Ilusi dan Imajinasi Kampus Fiksi - Catatan Perjalanan KF Spesial Semarang
foto bersama Pak Edi (Beliau Pegang Buku Sekawanan Gagak di Jurang Babi Yar) |
Ilusi dan Imajinasi Kampus Fiksi
(Catatan Perjalanan Dua Batang Kara di Jalan Sriwijaya)
Perihal ‘Tidak ada yang baru di bawah matahari’ saya tidak sepenuhnya percaya. Mungkin dalam beberapa hal dibenarkan dan dalam kasus lain bertolak belakang. Dan saya berada pada titik nadir kedua.
Sebut saja pengalaman. Bahkan, jika kita sadar, langkah kaki satu dengan yang lain tidaklah sama. Dalam detik berbeda, jarak berbeda, atau mungkin tujuan yang berbeda. Memang, firstishardest (yang pertama yang berkesan) termasuk dalam ranah ehem-ehem (langsung mikir apa?). Tapi, tidak berarti dua kali, ketiga kali bisa di sebut usang, kan?

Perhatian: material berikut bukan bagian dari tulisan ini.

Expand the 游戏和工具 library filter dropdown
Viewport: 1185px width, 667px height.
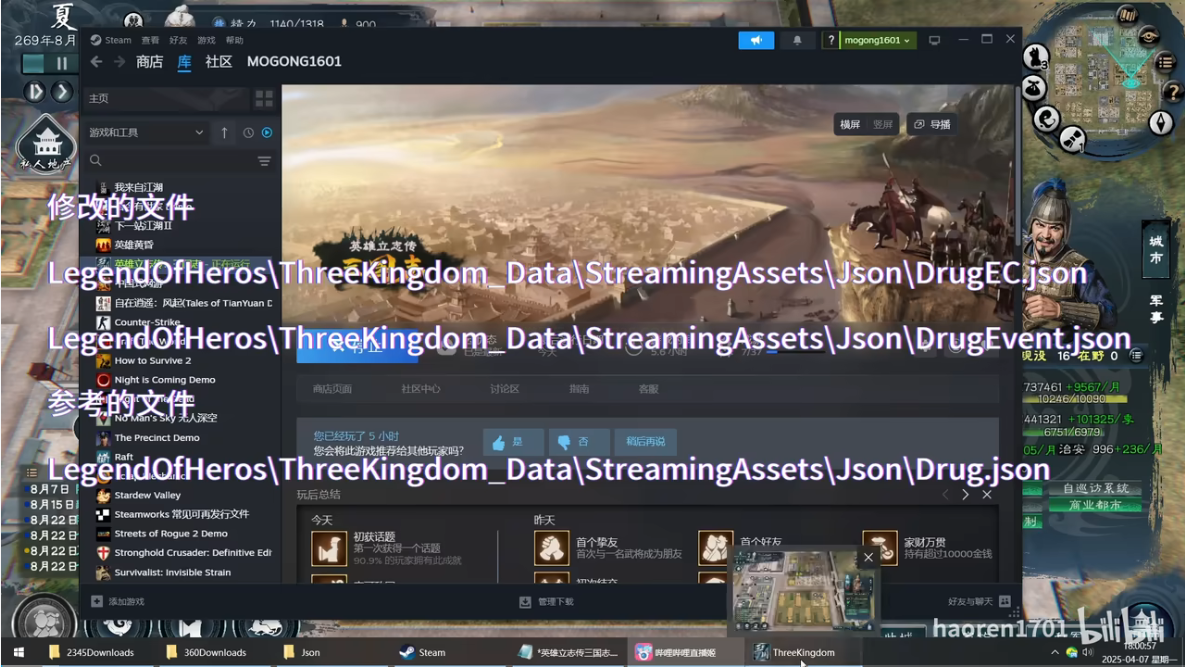146,133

Dalam kasus ini, sebutlah sedikit catatan perjalanan yang kemungkinan besar tidak begitu penting. Hanya saja, bukan berarti yang tidak begitu penting pantas dibuang/ dilupakan (bayangin mantan).
Sebelumnya terimakasih pada:
- Yang maha kuasa
- Ibu dan bapak
- Jalan yang tidak terlalu macet
- Dan Google maps (tanpanya saya buta -alay)

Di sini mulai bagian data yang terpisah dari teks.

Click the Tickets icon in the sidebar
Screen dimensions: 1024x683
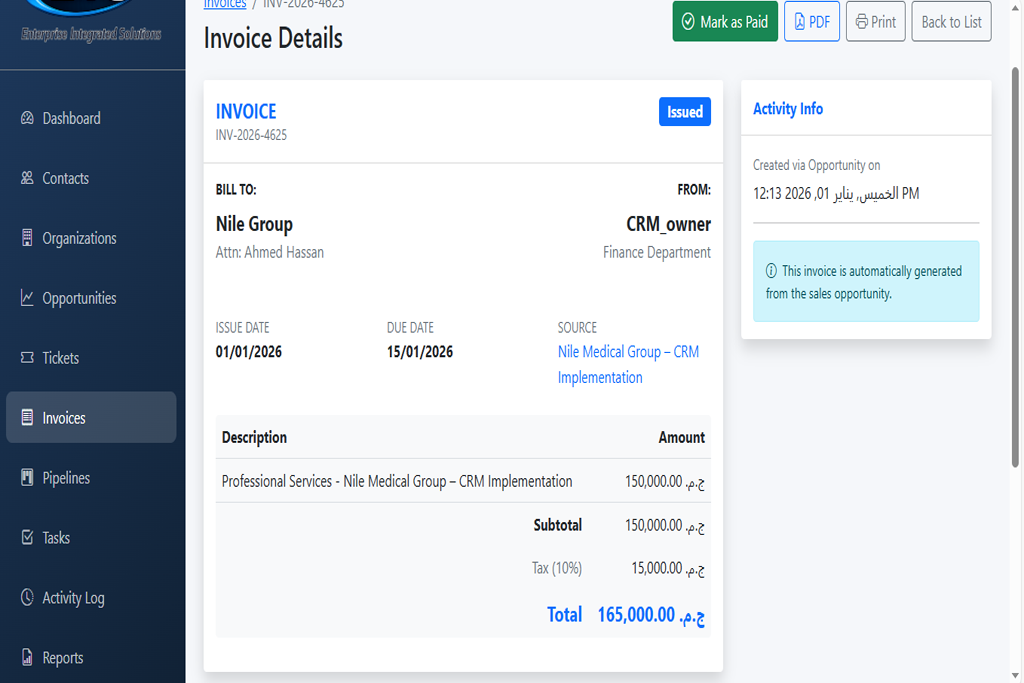pyautogui.click(x=25, y=358)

13 November 2016 adalah hari yang ditunggu-tunggu. Bukan arisan PKK, pacar baru atau menunggu uang desember-an. Sebab pada hari itu hari di mana (sejarah baru akan dimulai) acara Kampus Fiksi Spesial Semarang digelar. Yeah!
Beruntunglah pagi sangat cerah. Awan-awan tak ubahnya balon-balon asimetris di langit. Walaupun dalam beberapa titik ada genangan banjir. Semangat kita tetap berapi-api kok. Mengingat perjalanan ini jauh, detail cerita tidak akan diceritakan di sini. Kalian pasti tahulah ini sekadar catatan kecil. Bukan novel religi atau sejarah, yang menghabiskan beratus-ratus lembaran kertas hingga menyita banyak waktu kalian. Saya tidak mau.
Dan yang terpenting, dalam perjalanan ini saya bersama seorang kawan perempuan. Panggil saja Miss Nay (prok … prok … prok …). Nay bukan judul film dari Djenar Maesa atau cerpen dari penulis yang sama. Tapi, jangan salah. Nay seakan mempunyai mantra-mantra ajaib yang telah melempar saya jauh—melewati getaran gelombang elektromagnetik. Sehingga tanpa terasa sudah sampai di gedung wanita. Semacam abacadabra, Bomb …, sampailah kita di sana.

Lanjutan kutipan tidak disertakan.